## PROBLEM SET
1. According to the environmental law page, since what year has Columbia's environmental law course been taught continuously?
2. Reproduce everything in the environmental law page from "In addition to" down to "in their coverage.", word for word.
3. Resume the environmental law page after its final sentence and keep writing.

## GIVEN TEXT
Print

Environmental Law

Environmental Law

For a complete list of course offerings in Environmental Law, including full descriptions and faculty who will be teaching the offerings in 2008-2009, refer to the online  Curriculum Guide

Environmental law is well represented in Columbia's J.D. and graduate programs.  Columbia was one of the first law schools inthe country to offer a course in environmental law.  The course has been taught continuously since 1970, and the content of the course has reflected the development and changes of this ever-broadening field during the past 38 years.  The course provides an introduction to the basic federal environmental statutes: the Clean Air Act, the Clean Water Act, and the Superfund Act (CERCLA).  Particular attention is given to cross-cutting issues that affect all of environmental law, including the division of authority between the federal government and the states, the division of authority between agencies like the Environmental Protection Agency, Congress, and the courts, and the proper role of cost-benefit and risk analysis in setting environmental standards. 

In addition to the core course, Environmental Law, there is a seminar in Environmental Litigation, taught by one of the earliest and best-known practitioners in the field.  Specific environmental law and environmental litigation offerings are supplemented by other courses that emphasize significant aspects of environmental controls in their coverage.

## PROVIDED DATA

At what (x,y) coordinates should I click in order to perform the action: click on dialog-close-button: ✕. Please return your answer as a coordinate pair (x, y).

--

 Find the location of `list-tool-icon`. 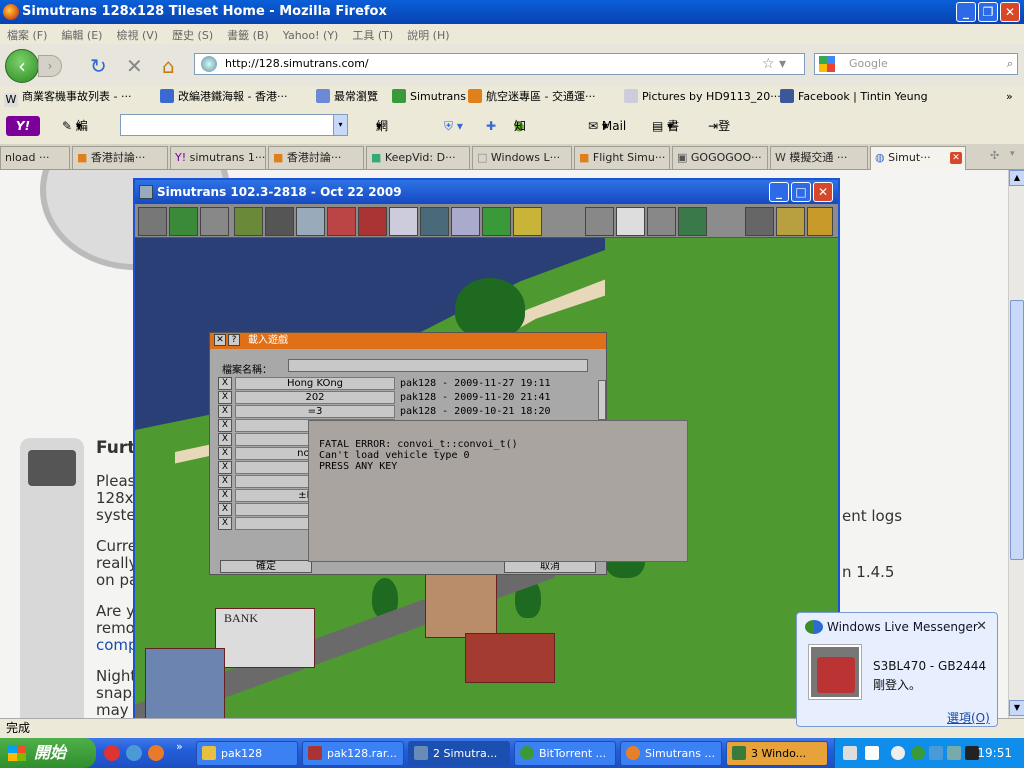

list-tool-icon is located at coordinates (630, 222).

## OUTPUTS IN ORDER
1. Since 1970.

2.
In addition to the core course, Environmental Law, there is a seminar in Environmental Litigation, taught by one of the earliest and best-known practitioners in the field.  Specific environmental law and environmental litigation offerings are supplemented by other courses that emphasize significant aspects of environmental controls in their coverage.

3.
Among the foundation courses, Torts also covers injuries to interest in land, public and private nuisance and the use of injunctive remedies, all of which contributed to the development of environmental law, connecting contemporary environmental law and litigation with its early common law sources.  A similar analytical basis for the development of environmental law is provided int he foundation course in Property.  The first-year elective, Regulation: Decentralization and Globalization devotes a significant part of its coverage to environmental law.

A number of upperclass offerings contribute significantly to the breadth of knowledge needed by the environmental lawyer.  A basic offering is the course Administrative Law, which explores in greater detail the issues that arise in administrative policymaking and review of administrative decisions by the courts.  Because most environmental law decisions involve judicial review of agency action, Administrative Law is an important supplement to the basic course in environmental law for anyone interested in that area.  The course in State and Local Government Law addresses many issues, including intergovernmental concerns, that are reflected in environmental law.  Other courses in the area of property and real estate address the recurring issues of the management of land and its uses.  These courses have particular relevance to a number of aspects of environmental law, particularly to problems growing out of CERCLA, where a purchaser of land may discover that the presence of hazardous waste on the land has turned a pruchase of assets into an acquisition of liabilities.

With increasing concern for international environmental law, several international offerings have special relevance to this field.  In particular, the course in International Environmental Law looks at recent efforts to work out interntional policy under the auspices of the United Nations and its agencies.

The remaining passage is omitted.